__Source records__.
────────────────

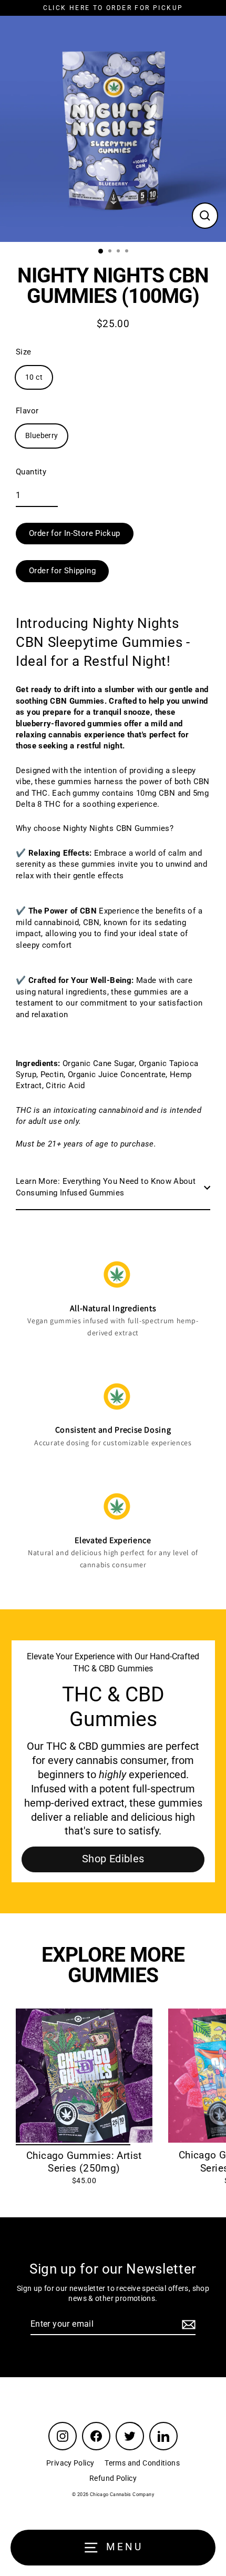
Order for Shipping (62, 570)
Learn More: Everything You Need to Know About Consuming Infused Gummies (106, 1187)
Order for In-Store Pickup (74, 533)
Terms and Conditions (142, 2463)
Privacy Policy (70, 2463)
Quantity (31, 471)
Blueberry (41, 435)
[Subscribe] (187, 2324)
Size (24, 352)
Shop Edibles (113, 1859)
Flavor (27, 410)
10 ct (34, 377)
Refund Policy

────────────────

__What is needed__. Search the entries above for "Order". Return every line that has it.

__Response to the exercise__.
Order for Shipping (62, 570)
Order for In-Store Pickup (74, 533)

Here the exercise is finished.